• LISTED RECORDS:

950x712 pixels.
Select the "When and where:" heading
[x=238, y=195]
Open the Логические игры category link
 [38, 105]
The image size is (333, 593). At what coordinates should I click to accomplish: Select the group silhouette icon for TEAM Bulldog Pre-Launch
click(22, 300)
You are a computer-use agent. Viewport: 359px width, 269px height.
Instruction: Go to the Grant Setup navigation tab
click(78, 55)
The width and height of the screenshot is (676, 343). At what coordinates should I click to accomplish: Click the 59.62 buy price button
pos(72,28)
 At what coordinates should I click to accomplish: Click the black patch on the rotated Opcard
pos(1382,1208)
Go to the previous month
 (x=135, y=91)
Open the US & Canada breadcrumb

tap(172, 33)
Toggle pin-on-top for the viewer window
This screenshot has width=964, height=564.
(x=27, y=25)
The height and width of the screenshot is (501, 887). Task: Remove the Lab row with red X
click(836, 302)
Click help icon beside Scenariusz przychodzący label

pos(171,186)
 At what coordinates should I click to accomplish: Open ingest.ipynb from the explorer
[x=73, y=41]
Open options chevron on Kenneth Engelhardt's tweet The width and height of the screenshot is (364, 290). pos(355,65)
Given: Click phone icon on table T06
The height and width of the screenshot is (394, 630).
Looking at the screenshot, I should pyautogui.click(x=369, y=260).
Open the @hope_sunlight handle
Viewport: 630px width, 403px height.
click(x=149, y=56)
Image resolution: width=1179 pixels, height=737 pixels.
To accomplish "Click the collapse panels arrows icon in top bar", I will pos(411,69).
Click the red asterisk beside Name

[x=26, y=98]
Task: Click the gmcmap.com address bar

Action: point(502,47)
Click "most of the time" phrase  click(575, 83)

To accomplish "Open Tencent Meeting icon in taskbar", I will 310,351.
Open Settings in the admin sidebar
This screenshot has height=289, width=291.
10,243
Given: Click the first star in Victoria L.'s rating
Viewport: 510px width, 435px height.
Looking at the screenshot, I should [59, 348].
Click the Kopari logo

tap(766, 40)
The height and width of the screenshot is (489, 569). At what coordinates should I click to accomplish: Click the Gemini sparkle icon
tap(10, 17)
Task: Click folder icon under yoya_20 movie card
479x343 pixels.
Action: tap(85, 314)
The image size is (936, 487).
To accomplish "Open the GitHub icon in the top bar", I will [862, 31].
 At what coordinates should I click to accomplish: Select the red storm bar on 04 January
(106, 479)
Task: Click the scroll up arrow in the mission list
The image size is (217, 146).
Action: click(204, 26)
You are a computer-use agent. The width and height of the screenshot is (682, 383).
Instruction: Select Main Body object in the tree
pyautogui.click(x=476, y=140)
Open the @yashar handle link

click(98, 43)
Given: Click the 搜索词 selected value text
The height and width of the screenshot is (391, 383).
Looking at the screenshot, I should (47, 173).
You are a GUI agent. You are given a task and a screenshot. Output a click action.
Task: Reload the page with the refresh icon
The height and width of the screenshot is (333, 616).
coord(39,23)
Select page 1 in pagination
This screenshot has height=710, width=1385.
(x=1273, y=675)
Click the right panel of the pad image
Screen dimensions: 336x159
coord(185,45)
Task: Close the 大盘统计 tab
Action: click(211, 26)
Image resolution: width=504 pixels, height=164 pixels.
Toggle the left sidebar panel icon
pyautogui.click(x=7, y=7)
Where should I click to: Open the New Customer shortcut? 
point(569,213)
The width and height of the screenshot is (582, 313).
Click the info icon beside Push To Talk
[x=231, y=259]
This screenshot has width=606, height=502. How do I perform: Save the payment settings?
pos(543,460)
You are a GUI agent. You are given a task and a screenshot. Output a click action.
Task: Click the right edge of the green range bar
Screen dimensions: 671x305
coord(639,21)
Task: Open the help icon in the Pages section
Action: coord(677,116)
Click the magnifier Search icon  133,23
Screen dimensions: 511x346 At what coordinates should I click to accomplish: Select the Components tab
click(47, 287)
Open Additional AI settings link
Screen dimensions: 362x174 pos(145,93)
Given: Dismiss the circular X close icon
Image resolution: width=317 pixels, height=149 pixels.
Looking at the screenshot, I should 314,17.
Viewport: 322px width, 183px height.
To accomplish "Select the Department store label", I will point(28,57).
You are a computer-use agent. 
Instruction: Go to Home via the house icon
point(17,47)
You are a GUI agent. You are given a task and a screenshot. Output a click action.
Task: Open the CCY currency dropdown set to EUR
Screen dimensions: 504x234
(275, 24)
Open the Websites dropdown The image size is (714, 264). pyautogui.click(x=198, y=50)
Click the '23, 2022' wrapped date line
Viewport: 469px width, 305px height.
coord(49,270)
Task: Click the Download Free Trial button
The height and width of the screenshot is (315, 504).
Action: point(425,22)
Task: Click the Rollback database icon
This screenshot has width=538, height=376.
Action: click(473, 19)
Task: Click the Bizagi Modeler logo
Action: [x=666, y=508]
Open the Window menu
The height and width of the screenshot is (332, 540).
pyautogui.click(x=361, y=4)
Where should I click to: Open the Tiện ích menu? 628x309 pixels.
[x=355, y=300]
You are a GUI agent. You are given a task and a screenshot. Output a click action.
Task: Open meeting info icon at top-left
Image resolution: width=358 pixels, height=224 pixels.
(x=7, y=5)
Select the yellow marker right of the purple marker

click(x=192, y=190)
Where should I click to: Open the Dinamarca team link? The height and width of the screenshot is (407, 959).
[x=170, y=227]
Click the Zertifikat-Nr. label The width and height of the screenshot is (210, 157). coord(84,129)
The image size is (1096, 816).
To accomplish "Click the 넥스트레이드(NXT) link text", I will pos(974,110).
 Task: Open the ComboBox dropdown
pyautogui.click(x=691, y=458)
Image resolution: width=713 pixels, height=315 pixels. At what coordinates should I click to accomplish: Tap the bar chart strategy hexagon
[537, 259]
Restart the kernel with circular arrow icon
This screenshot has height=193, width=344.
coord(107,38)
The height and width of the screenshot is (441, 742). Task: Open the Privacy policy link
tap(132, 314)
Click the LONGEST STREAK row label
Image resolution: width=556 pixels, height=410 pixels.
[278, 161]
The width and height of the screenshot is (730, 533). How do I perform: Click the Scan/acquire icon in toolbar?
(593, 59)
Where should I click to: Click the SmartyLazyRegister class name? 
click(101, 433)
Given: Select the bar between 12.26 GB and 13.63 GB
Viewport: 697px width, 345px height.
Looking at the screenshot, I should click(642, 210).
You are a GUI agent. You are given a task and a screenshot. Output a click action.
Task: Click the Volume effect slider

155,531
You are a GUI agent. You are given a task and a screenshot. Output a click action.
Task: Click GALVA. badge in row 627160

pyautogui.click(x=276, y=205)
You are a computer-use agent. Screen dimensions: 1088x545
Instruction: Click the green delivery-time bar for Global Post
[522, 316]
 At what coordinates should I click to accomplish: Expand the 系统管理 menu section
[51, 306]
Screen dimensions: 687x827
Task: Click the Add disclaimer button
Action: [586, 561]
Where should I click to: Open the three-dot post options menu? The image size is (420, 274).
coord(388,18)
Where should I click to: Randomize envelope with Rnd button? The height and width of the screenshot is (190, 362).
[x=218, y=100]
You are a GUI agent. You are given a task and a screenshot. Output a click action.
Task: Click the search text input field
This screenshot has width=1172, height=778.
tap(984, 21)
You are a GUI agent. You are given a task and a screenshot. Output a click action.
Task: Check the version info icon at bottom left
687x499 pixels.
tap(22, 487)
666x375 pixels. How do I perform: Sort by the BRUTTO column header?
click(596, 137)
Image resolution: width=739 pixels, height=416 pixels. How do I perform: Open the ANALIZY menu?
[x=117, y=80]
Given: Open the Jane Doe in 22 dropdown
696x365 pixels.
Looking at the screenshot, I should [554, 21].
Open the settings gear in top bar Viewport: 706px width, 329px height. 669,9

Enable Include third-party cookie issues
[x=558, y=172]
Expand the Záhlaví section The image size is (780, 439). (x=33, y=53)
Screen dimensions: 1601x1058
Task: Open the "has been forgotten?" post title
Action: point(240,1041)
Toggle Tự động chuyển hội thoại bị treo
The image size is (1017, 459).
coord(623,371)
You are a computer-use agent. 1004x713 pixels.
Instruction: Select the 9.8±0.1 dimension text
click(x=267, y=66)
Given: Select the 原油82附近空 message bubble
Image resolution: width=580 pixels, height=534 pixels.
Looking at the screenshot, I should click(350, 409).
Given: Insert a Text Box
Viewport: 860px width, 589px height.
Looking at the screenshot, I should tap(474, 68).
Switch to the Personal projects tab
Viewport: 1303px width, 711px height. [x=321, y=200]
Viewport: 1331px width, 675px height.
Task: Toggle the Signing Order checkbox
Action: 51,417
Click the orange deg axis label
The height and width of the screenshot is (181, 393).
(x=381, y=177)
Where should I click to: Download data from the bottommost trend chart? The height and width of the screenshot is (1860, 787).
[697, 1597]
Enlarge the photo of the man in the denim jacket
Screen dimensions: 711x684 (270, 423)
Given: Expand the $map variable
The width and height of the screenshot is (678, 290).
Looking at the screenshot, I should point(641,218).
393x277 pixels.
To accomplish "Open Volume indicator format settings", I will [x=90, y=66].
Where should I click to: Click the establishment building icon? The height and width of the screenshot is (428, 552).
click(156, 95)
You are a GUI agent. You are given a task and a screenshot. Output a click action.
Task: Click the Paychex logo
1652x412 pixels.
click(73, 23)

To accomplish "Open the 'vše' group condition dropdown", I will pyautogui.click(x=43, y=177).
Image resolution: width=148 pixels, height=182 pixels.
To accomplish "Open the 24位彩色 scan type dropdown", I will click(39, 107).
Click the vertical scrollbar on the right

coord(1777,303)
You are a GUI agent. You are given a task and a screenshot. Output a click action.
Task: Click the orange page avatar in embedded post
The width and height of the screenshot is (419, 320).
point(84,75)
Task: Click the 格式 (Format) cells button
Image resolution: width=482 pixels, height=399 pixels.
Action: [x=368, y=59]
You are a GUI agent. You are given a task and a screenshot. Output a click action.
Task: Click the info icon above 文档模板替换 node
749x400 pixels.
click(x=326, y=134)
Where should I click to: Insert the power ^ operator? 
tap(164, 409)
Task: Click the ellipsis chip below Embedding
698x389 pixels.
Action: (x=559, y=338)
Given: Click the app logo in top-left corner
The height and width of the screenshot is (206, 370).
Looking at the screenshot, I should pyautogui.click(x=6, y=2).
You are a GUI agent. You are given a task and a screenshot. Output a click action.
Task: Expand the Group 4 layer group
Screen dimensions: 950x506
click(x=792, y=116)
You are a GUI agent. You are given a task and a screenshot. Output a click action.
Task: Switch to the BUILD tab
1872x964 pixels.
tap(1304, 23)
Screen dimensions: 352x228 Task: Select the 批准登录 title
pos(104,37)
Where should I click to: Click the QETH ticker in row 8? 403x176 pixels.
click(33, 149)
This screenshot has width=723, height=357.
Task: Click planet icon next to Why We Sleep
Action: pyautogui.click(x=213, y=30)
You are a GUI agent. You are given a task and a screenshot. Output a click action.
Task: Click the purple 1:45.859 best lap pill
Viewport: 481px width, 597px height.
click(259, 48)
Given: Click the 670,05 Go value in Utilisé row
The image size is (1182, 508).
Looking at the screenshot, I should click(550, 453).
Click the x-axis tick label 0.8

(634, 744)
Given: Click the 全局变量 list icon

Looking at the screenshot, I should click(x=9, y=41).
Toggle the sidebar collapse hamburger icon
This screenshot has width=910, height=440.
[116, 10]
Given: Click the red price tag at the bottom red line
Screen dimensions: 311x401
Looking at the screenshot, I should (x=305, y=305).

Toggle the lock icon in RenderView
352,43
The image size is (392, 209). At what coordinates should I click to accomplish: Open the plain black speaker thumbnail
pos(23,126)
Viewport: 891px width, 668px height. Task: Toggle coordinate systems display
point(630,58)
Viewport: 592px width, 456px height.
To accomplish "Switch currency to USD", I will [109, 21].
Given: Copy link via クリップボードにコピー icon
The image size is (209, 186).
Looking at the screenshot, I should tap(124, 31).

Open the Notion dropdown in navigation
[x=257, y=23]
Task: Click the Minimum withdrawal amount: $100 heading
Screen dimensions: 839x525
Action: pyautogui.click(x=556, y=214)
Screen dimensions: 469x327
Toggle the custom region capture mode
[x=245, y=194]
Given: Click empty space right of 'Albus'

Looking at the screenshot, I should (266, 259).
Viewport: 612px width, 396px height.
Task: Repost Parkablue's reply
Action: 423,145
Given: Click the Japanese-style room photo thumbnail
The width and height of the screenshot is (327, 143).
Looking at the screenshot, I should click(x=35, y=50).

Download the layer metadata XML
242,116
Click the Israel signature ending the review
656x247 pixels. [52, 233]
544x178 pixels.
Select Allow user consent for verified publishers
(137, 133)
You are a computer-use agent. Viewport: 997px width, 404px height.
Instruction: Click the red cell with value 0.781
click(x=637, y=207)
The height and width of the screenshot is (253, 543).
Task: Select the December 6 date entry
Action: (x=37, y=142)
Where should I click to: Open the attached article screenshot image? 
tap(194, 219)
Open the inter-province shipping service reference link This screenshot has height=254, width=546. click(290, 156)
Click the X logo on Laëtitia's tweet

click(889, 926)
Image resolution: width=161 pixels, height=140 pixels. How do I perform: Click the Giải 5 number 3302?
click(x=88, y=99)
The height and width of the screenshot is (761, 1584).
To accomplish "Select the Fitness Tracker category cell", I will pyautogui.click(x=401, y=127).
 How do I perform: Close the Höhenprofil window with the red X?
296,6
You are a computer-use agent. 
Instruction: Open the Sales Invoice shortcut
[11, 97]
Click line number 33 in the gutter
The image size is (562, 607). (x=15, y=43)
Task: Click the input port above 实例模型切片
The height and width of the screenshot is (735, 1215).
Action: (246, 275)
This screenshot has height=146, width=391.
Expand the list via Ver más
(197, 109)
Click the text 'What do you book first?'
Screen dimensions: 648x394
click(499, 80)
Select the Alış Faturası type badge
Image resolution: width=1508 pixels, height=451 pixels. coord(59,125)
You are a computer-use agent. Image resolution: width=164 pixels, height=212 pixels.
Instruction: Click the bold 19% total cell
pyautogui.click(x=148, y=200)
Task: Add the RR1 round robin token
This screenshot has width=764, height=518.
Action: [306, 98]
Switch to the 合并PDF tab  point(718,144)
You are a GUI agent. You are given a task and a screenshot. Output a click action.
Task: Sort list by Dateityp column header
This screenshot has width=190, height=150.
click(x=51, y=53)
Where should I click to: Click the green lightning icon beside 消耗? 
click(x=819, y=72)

• WHAT IS REQUIRED:
Would you please copy, word for word, everything above from the line containing "Screen dimensions: 950x506" down to the line containing "Given: Click the 670,05", those two lines included?

• TASK RESULT:
Screen dimensions: 950x506
click(x=792, y=116)
You are a GUI agent. You are given a task and a screenshot. Output a click action.
Task: Switch to the BUILD tab
1872x964 pixels.
tap(1304, 23)
Screen dimensions: 352x228 Task: Select the 批准登录 title
pos(104,37)
Where should I click to: Click the QETH ticker in row 8? 403x176 pixels.
click(33, 149)
This screenshot has width=723, height=357.
Task: Click planet icon next to Why We Sleep
Action: pyautogui.click(x=213, y=30)
You are a GUI agent. You are given a task and a screenshot. Output a click action.
Task: Click the purple 1:45.859 best lap pill
Viewport: 481px width, 597px height.
click(259, 48)
Given: Click the 670,05 Go value in Utilisé row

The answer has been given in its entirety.